Whenever I read the small amount of news covering America’s Education woes, I make a conscious effort to ‘check’ my racial blinders, but that is often difficult to do when your race is an obvious part of your identity. As a parent, I would certainly like to believe that race will become obsolete as my kids grow older. As an educator, I know better.  I am not basing my thoughts on some conspiracy theory about ‘the man.’ Instead, my conclusions are based on observation, research, and data. Numbers don’t lie: Black and Latino students are not as ‘test’ intelligent as they should be. They do not graduate at the same rate as Whites and the numbers attending 4-year colleges/universities are not where they should be, in my opinion. Yes these facts are disheartening, but we also need to consider that Blacks and Latinos have less access to rigorous academic programs, Advanced Placement classes, arts, technology, etc. There are a few educators, such as Dr. Steve Perry and Baruti Kafele, who have created learning environments where a ‘college is the only option,’ attitude is the norm. These two men are among the minority, both literally and figuratively, as they have worked, persevered, and are now making quality education and college feasible options for large numbers of minority students.
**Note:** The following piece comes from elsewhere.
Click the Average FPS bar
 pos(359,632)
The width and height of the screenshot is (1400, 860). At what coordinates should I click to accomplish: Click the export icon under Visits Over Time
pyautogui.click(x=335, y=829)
I would venture to say that for every Perry or Kafele, there are probably 100 minority educators who have tried to improve conditions for their students, only to be met with resistance from administrators, school boards, etc., who also happen to be all-White. I have been there and I am still fighting to bring school choice to the heavily minority community in which I live. In the coming months we will be bombarded by stories about states either lifting charter caps or scrambling to create charter legislation where it did not previously exist, all for the sake of Race to the Top funds. This Johnny-come-lately approach has not place in Education. The stakes are too high if these silver-bullet ideals fail. We have already seen the effects of lackluster leadership, ignoring the learning needs of students, and dismissing the potential contributions of our educators. As long as school districts continue to operate in this manner, we will continue to chase our tails in the quest to improve the quality and outcomes of public education.

Race will likely never be obsolete, but we must all ensure there is fair representation at each and every roundtable discussion.